Collection entries:

^^^^^^^^

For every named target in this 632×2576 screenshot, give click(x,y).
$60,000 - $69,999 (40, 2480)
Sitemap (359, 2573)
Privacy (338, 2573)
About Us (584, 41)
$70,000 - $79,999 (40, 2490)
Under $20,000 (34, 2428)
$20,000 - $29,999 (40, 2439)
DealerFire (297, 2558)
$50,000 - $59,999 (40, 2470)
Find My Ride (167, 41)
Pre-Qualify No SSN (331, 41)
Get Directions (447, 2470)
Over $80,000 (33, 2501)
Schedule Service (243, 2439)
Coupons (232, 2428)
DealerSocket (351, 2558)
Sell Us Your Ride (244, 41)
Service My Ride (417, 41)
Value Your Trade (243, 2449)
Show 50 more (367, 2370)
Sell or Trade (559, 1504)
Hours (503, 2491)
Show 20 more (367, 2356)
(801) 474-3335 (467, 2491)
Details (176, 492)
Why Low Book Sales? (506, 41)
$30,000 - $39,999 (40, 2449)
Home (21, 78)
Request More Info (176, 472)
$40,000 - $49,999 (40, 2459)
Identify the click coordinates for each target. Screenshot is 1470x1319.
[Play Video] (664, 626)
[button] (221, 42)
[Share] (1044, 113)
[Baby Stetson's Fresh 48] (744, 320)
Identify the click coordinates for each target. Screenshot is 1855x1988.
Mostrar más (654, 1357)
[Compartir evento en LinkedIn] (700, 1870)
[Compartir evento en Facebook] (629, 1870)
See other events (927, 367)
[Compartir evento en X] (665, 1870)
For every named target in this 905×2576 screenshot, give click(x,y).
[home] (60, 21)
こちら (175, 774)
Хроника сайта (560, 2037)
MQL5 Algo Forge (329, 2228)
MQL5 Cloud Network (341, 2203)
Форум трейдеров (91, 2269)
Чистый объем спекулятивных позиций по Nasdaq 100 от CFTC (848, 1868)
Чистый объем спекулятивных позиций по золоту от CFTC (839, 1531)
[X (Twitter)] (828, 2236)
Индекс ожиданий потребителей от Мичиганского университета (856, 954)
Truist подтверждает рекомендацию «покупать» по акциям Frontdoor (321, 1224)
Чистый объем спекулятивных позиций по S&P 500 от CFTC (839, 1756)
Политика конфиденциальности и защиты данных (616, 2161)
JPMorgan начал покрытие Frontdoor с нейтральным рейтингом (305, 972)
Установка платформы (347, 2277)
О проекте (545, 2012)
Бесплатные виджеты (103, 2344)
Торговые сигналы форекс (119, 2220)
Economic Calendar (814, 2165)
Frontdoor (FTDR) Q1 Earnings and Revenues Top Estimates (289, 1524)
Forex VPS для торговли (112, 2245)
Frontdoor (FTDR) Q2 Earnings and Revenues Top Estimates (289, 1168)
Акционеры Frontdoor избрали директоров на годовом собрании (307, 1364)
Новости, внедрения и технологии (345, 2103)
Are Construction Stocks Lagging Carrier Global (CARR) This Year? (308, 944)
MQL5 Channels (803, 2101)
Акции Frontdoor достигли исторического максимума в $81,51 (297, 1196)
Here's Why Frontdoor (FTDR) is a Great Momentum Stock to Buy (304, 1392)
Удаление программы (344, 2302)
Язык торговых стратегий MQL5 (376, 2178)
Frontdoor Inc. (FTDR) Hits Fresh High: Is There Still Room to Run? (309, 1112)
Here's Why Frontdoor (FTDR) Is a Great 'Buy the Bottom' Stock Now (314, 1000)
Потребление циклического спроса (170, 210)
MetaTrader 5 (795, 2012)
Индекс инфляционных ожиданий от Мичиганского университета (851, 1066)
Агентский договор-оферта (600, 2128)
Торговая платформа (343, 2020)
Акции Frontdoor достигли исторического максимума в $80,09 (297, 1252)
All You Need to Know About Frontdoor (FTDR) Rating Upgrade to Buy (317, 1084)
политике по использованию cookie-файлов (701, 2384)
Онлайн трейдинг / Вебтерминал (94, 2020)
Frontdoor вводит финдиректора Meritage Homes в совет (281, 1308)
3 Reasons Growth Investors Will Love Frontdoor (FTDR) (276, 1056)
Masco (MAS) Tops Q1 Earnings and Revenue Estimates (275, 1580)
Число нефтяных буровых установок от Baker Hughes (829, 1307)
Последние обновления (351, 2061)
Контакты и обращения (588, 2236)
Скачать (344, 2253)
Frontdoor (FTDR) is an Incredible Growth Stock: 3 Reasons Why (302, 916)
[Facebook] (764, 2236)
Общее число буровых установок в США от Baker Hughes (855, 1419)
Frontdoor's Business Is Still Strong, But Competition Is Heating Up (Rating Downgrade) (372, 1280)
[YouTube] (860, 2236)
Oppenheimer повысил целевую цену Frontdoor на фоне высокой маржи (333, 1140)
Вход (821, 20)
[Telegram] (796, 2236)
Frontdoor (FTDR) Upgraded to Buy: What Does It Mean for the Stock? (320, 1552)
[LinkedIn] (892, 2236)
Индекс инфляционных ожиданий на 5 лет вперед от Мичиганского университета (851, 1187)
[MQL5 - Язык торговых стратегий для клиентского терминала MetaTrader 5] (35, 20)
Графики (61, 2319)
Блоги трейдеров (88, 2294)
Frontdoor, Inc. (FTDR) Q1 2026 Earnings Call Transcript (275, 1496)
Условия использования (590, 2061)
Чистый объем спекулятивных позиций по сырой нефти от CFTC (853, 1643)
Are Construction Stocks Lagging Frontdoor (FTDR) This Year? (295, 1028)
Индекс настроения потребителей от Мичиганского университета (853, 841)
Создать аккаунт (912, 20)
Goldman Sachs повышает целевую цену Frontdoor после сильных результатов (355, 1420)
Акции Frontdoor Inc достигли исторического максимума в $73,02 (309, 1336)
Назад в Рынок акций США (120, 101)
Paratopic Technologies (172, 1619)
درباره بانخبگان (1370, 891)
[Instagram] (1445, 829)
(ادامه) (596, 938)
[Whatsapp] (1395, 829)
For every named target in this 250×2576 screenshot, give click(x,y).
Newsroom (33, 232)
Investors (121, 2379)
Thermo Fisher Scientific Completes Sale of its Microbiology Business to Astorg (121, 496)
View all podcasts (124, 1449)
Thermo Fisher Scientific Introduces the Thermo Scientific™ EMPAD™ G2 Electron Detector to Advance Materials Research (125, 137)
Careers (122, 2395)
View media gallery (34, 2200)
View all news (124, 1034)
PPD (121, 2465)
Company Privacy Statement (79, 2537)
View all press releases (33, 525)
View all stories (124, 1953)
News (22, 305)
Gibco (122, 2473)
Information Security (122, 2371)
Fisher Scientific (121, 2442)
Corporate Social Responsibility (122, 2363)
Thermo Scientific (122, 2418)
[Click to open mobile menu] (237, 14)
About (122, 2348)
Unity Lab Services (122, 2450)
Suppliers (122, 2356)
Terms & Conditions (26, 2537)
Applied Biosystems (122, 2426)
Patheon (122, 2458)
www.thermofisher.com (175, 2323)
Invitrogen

^^^^^^^^

Without altering a single word, reproduce the entries above.

_Solution to this exercise_:
For every named target in this 632×2576 screenshot, give click(x,y).
$60,000 - $69,999 (40, 2480)
Sitemap (359, 2573)
Privacy (338, 2573)
About Us (584, 41)
$70,000 - $79,999 (40, 2490)
Under $20,000 (34, 2428)
$20,000 - $29,999 (40, 2439)
DealerFire (297, 2558)
$50,000 - $59,999 (40, 2470)
Find My Ride (167, 41)
Pre-Qualify No SSN (331, 41)
Get Directions (447, 2470)
Over $80,000 (33, 2501)
Schedule Service (243, 2439)
Coupons (232, 2428)
DealerSocket (351, 2558)
Sell Us Your Ride (244, 41)
Service My Ride (417, 41)
Value Your Trade (243, 2449)
Show 50 more (367, 2370)
Sell or Trade (559, 1504)
Hours (503, 2491)
Show 20 more (367, 2356)
(801) 474-3335 (467, 2491)
Details (176, 492)
Why Low Book Sales? (506, 41)
$30,000 - $39,999 (40, 2449)
Home (21, 78)
Request More Info (176, 472)
$40,000 - $49,999 (40, 2459)
Identify the click coordinates for each target. Screenshot is 1470x1319.
[Play Video] (664, 626)
[button] (221, 42)
[Share] (1044, 113)
[Baby Stetson's Fresh 48] (744, 320)
Identify the click coordinates for each target. Screenshot is 1855x1988.
Mostrar más (654, 1357)
[Compartir evento en LinkedIn] (700, 1870)
[Compartir evento en Facebook] (629, 1870)
See other events (927, 367)
[Compartir evento en X] (665, 1870)
For every named target in this 905×2576 screenshot, give click(x,y).
[home] (60, 21)
こちら (175, 774)
Хроника сайта (560, 2037)
MQL5 Algo Forge (329, 2228)
MQL5 Cloud Network (341, 2203)
Форум трейдеров (91, 2269)
Чистый объем спекулятивных позиций по Nasdaq 100 от CFTC (848, 1868)
Чистый объем спекулятивных позиций по золоту от CFTC (839, 1531)
[X (Twitter)] (828, 2236)
Индекс ожиданий потребителей от Мичиганского университета (856, 954)
Truist подтверждает рекомендацию «покупать» по акциям Frontdoor (321, 1224)
Чистый объем спекулятивных позиций по S&P 500 от CFTC (839, 1756)
Политика конфиденциальности и защиты данных (616, 2161)
JPMorgan начал покрытие Frontdoor с нейтральным рейтингом (305, 972)
Установка платформы (347, 2277)
О проекте (545, 2012)
Бесплатные виджеты (103, 2344)
Торговые сигналы форекс (119, 2220)
Economic Calendar (814, 2165)
Frontdoor (FTDR) Q1 Earnings and Revenues Top Estimates (289, 1524)
Forex VPS для торговли (112, 2245)
Frontdoor (FTDR) Q2 Earnings and Revenues Top Estimates (289, 1168)
Акционеры Frontdoor избрали директоров на годовом собрании (307, 1364)
Новости, внедрения и технологии (345, 2103)
Are Construction Stocks Lagging Carrier Global (CARR) This Year? (308, 944)
MQL5 Channels (803, 2101)
Акции Frontdoor достигли исторического максимума в $81,51 (297, 1196)
Here's Why Frontdoor (FTDR) is a Great Momentum Stock to Buy (304, 1392)
Удаление программы (344, 2302)
Язык торговых стратегий MQL5 (376, 2178)
Frontdoor Inc. (FTDR) Hits Fresh High: Is There Still Room to Run? (309, 1112)
Here's Why Frontdoor (FTDR) Is a Great 'Buy the Bottom' Stock Now (314, 1000)
Потребление циклического спроса (170, 210)
MetaTrader 5 (795, 2012)
Индекс инфляционных ожиданий от Мичиганского университета (851, 1066)
Агентский договор-оферта (600, 2128)
Торговая платформа (343, 2020)
Акции Frontdoor достигли исторического максимума в $80,09 (297, 1252)
All You Need to Know About Frontdoor (FTDR) Rating Upgrade to Buy (317, 1084)
политике по использованию cookie-файлов (701, 2384)
Онлайн трейдинг / Вебтерминал (94, 2020)
Frontdoor вводит финдиректора Meritage Homes в совет (281, 1308)
3 Reasons Growth Investors Will Love Frontdoor (FTDR) (276, 1056)
Masco (MAS) Tops Q1 Earnings and Revenue Estimates (275, 1580)
Число нефтяных буровых установок от Baker Hughes (829, 1307)
Последние обновления (351, 2061)
Контакты и обращения (588, 2236)
Скачать (344, 2253)
Frontdoor (FTDR) is an Incredible Growth Stock: 3 Reasons Why (302, 916)
[Facebook] (764, 2236)
Общее число буровых установок в США от Baker Hughes (855, 1419)
Frontdoor's Business Is Still Strong, But Competition Is Heating Up (Rating Downgrade) (372, 1280)
[YouTube] (860, 2236)
Oppenheimer повысил целевую цену Frontdoor на фоне высокой маржи (333, 1140)
Вход (821, 20)
[Telegram] (796, 2236)
Frontdoor (FTDR) Upgraded to Buy: What Does It Mean for the Stock? (320, 1552)
[LinkedIn] (892, 2236)
Индекс инфляционных ожиданий на 5 лет вперед от Мичиганского университета (851, 1187)
[MQL5 - Язык торговых стратегий для клиентского терминала MetaTrader 5] (35, 20)
Графики (61, 2319)
Блоги трейдеров (88, 2294)
Frontdoor, Inc. (FTDR) Q1 2026 Earnings Call Transcript (275, 1496)
Условия использования (590, 2061)
Чистый объем спекулятивных позиций по сырой нефти от CFTC (853, 1643)
Are Construction Stocks Lagging Frontdoor (FTDR) This Year? (295, 1028)
Индекс настроения потребителей от Мичиганского университета (853, 841)
Создать аккаунт (912, 20)
Goldman Sachs повышает целевую цену Frontdoor после сильных результатов (355, 1420)
Акции Frontdoor Inc достигли исторического максимума в $73,02 (309, 1336)
Назад в Рынок акций США (120, 101)
Paratopic Technologies (172, 1619)
درباره بانخبگان (1370, 891)
[Instagram] (1445, 829)
(ادامه) (596, 938)
[Whatsapp] (1395, 829)
For every named target in this 250×2576 screenshot, give click(x,y).
Newsroom (33, 232)
Investors (121, 2379)
Thermo Fisher Scientific Completes Sale of its Microbiology Business to Astorg (121, 496)
View all podcasts (124, 1449)
Thermo Fisher Scientific Introduces the Thermo Scientific™ EMPAD™ G2 Electron Detector to Advance Materials Research (125, 137)
Careers (122, 2395)
View media gallery (34, 2200)
View all news (124, 1034)
PPD (121, 2465)
Company Privacy Statement (79, 2537)
View all press releases (33, 525)
View all stories (124, 1953)
News (22, 305)
Gibco (122, 2473)
Information Security (122, 2371)
Fisher Scientific (121, 2442)
Corporate Social Responsibility (122, 2363)
Thermo Scientific (122, 2418)
[Click to open mobile menu] (237, 14)
About (122, 2348)
Unity Lab Services (122, 2450)
Suppliers (122, 2356)
Terms & Conditions (26, 2537)
Applied Biosystems (122, 2426)
Patheon (122, 2458)
www.thermofisher.com (175, 2323)
Invitrogen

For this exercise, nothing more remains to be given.